# Where can i wade some flats near destin?



## bushwhackdave (Feb 20, 2014)

Ill be in town the first week of May. Is there somewhere i could wade some backwater and cast some topwater or shallow cranks? Whats thete that time of year? Im assuming trout and redfish. Anything else? Thanks in advance!


----------



## CCC (Sep 3, 2008)

From Okaloosa Island to Crab Island


----------



## BananaTom (Feb 16, 2008)

Pompano should still be hitting the beach then


----------



## bushwhackdave (Feb 20, 2014)

Thanks guys. Where would be a good place to park? Also what would be a couple good lures to bring? Topwater would be fun. Anything else?


----------



## Salt Lines (Apr 4, 2013)

You can wade on a large flat adjacent to the mid bay bridge. It is at the south side of the bridge, to the east. you drive around the large blue marina with a whale mural and park in their back lot (I think the sign says its for vendors). From there, walk to the water, you can walk along the wall to the east and get in anywhere to fish the flat, its mostly grassbed and is easy wading. To the east there is a small bayou that has a deeper channel cutting across the flat. Work the dropoff with your favorite trout bait, shrmp, doa, mirrolure, topwater, soft plastic, whatever.
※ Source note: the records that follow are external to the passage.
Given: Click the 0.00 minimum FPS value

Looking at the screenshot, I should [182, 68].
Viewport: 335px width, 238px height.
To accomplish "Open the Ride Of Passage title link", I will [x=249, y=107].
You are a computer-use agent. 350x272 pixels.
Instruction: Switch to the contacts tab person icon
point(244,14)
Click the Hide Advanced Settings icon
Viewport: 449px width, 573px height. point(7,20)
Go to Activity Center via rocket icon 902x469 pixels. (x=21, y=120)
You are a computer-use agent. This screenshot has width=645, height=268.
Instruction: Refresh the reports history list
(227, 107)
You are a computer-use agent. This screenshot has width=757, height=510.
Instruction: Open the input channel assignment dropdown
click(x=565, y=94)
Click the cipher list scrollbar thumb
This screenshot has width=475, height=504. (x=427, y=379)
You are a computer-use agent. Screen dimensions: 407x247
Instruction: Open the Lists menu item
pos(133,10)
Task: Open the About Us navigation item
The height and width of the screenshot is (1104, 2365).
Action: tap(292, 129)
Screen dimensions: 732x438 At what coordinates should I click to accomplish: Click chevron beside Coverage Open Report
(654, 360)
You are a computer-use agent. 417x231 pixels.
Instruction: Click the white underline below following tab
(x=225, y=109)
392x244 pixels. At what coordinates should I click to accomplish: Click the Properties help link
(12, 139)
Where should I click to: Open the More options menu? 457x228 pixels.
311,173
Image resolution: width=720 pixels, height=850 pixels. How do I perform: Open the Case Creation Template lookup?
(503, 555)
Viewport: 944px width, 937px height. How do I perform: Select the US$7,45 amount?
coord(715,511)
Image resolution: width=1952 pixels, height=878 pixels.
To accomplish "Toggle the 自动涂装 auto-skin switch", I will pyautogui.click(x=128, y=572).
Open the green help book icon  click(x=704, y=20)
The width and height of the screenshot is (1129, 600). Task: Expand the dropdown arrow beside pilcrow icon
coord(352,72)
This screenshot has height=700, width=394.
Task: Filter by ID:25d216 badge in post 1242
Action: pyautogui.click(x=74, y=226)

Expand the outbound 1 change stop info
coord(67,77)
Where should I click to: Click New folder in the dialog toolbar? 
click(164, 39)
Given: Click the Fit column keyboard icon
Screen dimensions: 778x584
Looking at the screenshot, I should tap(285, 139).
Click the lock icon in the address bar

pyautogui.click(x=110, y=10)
Top waters are usually best very early or when its overcast.
As a starting point, use a Gulp Shrimp imitation in new penny color, put it on a jig head (I like the short shafted for the smaller gulp shrimp). You can put a popping cork above it and usually catch fish (if they are active)


----------



## CCC (Sep 3, 2008)

Keep in mind all of us catch MANY bull sharks in these areas, I would not wade chest deep. Just saying.........LOL


----------